> **SEITENAUSZUG**
- - - -
Im November geht’s für Florin vielleicht nach Zagreb auf eine Buchmesse, gemeinsam mit seinem Bekannten, der die Marquez-Werke gekauft hat. Wenn die beiden die je 80 Euro für das fünf Tage lang gültige Visum zusammenkratzen können. Für Reise und Quartier veranschlagt Florin weitere 180 Euro.
Macht in Summe etwa 260 Euro pro Person aus. So viel verdient er durchschnittlich pro Monat.
Eine Spende, die nicht gratis
Für das Geld steht er sieben Tage die Woche von 10 bis 20 Uhr hier. Wenn er Nachschub besorgt, bleibt der Stand unbesetzt.
- - - -
Zeilen mit Zeigedaten:
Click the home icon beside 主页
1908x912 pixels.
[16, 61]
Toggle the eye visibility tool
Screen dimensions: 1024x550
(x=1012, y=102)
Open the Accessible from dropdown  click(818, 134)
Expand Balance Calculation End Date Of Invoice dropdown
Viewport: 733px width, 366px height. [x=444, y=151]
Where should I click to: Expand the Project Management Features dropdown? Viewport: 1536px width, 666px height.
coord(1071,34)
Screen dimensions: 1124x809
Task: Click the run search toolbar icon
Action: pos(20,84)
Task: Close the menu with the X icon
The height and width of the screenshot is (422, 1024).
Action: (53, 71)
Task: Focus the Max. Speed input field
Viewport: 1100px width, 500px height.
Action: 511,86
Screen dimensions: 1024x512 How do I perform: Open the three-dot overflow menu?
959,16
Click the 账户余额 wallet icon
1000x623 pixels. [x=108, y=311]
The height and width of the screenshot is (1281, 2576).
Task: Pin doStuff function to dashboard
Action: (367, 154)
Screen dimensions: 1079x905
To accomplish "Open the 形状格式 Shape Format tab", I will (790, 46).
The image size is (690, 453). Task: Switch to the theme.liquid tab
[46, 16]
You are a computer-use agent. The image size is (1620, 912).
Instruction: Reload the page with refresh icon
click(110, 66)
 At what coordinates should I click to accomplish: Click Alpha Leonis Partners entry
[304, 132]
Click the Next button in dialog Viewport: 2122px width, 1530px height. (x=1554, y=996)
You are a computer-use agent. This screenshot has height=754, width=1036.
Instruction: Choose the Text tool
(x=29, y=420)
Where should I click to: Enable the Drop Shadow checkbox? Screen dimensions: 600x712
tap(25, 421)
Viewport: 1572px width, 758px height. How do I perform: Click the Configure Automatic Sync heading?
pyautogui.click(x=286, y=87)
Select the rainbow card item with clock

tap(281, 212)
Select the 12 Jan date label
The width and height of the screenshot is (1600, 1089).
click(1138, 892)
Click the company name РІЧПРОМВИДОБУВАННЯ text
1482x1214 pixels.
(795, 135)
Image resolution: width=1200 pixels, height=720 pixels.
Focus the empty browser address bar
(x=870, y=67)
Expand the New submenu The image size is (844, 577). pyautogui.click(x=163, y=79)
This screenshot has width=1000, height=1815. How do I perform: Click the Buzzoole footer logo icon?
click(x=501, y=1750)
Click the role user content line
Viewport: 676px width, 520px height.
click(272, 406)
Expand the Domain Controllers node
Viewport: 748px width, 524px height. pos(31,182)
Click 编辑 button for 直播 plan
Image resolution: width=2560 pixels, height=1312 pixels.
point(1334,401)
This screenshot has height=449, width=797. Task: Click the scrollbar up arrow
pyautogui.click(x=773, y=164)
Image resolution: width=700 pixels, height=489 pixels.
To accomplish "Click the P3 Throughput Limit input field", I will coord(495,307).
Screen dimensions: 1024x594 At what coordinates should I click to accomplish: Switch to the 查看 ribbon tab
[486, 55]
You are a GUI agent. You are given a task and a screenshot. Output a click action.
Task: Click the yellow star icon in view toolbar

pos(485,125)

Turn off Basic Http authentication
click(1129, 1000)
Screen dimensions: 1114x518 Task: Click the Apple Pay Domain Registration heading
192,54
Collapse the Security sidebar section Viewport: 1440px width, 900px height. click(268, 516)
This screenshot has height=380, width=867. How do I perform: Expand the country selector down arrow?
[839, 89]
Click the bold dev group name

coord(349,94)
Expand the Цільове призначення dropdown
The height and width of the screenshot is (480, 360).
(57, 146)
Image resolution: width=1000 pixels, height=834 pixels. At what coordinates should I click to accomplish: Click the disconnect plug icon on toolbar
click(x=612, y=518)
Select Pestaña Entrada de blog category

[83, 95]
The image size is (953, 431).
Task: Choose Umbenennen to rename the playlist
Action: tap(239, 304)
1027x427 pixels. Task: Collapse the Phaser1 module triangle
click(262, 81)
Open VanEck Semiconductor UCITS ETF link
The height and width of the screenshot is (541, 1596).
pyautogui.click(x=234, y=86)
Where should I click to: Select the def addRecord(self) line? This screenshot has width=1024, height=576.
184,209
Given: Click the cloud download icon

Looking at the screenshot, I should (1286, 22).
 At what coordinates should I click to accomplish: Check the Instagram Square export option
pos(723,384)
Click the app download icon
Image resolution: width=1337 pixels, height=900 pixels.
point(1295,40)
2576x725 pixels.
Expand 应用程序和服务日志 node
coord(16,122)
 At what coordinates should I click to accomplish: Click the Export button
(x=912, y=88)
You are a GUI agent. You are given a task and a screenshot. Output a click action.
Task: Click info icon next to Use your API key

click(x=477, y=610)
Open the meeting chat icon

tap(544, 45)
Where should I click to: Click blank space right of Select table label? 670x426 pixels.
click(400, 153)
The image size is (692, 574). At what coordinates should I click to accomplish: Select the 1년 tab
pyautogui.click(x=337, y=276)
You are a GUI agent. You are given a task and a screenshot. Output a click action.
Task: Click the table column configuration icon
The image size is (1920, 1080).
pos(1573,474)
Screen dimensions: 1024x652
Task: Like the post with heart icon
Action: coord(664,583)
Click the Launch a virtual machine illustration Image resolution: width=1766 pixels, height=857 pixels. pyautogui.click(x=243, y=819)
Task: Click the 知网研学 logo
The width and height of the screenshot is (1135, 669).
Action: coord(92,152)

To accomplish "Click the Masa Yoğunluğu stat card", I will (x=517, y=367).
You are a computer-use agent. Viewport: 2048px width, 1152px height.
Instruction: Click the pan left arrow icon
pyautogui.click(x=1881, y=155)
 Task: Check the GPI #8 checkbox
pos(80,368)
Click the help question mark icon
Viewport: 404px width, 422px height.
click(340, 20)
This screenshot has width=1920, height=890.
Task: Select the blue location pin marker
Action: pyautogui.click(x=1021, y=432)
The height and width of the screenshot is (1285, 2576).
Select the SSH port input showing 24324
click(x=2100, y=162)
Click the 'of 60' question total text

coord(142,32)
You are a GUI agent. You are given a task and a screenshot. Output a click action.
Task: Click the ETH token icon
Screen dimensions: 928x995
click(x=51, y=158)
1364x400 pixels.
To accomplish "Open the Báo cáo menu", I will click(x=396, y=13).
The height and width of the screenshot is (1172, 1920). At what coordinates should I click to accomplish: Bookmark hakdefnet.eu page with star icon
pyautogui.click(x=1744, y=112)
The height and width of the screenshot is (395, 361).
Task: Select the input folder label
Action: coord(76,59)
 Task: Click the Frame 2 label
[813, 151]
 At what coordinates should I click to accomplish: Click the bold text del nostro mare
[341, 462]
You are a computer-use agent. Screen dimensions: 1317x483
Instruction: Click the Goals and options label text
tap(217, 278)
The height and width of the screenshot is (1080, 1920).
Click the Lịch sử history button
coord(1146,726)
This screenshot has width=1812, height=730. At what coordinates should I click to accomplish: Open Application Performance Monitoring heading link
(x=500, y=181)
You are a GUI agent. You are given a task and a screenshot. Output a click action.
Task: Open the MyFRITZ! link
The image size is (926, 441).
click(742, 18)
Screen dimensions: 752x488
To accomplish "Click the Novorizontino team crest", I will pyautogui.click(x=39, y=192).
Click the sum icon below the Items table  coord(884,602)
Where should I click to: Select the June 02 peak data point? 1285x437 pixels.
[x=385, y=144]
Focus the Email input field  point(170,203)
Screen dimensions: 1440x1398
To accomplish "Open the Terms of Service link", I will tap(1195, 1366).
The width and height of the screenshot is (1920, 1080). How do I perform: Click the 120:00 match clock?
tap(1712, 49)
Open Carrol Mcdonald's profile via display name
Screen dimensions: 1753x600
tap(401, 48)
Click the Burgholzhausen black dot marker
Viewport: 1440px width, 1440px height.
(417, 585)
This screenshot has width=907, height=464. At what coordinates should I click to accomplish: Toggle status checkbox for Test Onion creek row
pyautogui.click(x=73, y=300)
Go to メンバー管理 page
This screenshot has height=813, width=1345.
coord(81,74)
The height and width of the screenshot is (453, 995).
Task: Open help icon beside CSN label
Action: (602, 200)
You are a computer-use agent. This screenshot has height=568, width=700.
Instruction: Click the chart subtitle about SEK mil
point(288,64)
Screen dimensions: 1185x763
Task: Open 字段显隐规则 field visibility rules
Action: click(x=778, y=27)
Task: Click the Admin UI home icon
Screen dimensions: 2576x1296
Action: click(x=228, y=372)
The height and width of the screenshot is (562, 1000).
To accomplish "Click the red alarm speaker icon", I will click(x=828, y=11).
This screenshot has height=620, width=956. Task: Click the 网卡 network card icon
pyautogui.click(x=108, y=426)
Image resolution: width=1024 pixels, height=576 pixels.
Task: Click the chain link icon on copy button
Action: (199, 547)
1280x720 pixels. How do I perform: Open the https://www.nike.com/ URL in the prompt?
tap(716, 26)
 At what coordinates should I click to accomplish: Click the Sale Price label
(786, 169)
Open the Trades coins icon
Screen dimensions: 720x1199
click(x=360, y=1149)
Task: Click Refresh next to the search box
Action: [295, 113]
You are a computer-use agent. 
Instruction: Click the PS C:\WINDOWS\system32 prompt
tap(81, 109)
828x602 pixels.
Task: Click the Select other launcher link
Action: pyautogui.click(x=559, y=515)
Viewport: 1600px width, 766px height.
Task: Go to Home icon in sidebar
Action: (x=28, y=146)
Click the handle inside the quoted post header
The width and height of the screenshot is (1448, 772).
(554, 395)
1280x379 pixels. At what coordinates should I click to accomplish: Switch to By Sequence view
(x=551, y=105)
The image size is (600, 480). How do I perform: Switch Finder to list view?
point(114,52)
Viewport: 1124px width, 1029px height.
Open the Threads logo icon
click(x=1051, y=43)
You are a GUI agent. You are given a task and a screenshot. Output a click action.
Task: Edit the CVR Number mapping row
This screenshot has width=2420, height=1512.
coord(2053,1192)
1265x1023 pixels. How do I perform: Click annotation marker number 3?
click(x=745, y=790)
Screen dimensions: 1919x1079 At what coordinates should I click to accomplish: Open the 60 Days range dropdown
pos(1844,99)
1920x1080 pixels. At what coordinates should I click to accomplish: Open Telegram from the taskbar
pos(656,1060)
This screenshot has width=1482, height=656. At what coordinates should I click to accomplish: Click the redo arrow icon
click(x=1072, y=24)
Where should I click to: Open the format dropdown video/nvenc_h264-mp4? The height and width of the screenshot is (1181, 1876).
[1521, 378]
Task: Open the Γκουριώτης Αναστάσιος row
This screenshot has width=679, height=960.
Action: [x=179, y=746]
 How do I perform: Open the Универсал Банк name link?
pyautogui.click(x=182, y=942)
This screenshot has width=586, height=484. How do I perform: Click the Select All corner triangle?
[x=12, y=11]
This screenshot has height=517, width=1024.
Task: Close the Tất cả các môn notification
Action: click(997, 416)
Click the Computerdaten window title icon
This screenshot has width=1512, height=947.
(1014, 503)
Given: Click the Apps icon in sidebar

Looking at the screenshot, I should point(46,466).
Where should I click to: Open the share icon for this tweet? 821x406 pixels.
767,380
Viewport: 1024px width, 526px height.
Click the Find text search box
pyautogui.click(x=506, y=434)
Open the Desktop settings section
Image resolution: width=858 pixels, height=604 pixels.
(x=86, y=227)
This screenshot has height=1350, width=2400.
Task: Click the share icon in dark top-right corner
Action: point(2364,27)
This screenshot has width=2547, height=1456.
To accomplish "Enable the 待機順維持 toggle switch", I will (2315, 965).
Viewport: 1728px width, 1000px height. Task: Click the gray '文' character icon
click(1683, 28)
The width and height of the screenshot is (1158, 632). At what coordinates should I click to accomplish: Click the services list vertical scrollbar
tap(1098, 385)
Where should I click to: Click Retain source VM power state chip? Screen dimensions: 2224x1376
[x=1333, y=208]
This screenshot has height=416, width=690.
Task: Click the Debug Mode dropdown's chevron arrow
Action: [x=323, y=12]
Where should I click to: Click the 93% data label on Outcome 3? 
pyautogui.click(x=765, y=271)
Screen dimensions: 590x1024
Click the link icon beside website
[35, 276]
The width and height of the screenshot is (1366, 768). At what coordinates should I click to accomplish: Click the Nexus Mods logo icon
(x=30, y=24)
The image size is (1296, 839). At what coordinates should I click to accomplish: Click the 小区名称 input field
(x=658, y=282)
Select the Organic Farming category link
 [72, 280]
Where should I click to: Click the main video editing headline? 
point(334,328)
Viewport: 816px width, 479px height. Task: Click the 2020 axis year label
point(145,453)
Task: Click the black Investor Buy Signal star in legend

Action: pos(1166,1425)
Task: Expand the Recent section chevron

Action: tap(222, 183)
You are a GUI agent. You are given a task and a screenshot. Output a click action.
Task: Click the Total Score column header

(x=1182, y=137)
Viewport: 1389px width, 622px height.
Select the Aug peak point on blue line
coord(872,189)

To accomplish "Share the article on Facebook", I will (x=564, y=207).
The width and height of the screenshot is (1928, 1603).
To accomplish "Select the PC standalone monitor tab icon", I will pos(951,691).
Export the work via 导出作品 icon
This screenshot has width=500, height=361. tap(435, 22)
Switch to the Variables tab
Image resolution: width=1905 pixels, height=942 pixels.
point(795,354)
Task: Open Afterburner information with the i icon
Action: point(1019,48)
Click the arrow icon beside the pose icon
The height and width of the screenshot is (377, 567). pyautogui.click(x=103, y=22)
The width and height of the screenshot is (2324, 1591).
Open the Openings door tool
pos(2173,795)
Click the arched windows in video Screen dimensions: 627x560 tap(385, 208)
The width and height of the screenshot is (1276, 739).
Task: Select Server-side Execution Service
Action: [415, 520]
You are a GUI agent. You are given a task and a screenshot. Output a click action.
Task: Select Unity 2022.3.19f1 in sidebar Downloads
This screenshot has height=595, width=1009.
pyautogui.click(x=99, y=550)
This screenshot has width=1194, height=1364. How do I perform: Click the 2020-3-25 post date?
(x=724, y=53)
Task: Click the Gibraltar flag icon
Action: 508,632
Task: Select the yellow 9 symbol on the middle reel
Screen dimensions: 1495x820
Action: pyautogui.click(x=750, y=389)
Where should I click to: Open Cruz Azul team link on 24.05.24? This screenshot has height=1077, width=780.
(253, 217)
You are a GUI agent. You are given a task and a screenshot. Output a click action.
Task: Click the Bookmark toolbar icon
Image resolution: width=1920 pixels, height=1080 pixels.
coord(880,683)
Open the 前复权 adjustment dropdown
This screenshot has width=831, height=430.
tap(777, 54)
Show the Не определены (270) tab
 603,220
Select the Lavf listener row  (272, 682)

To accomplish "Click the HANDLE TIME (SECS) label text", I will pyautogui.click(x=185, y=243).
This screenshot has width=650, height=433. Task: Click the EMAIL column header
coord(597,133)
- - - -
> **AUFGABENSTELLUNG**
Zitiere aus dem Seitenauszug wörtlich die Stelle, die mit „Eine Spende, die“ beginnt und bis einschließlich „der Stand unbesetzt.“ reicht.

> **ERGEBNIS**
Eine Spende, die nicht gratis
Für das Geld steht er sieben Tage die Woche von 10 bis 20 Uhr hier. Wenn er Nachschub besorgt, bleibt der Stand unbesetzt.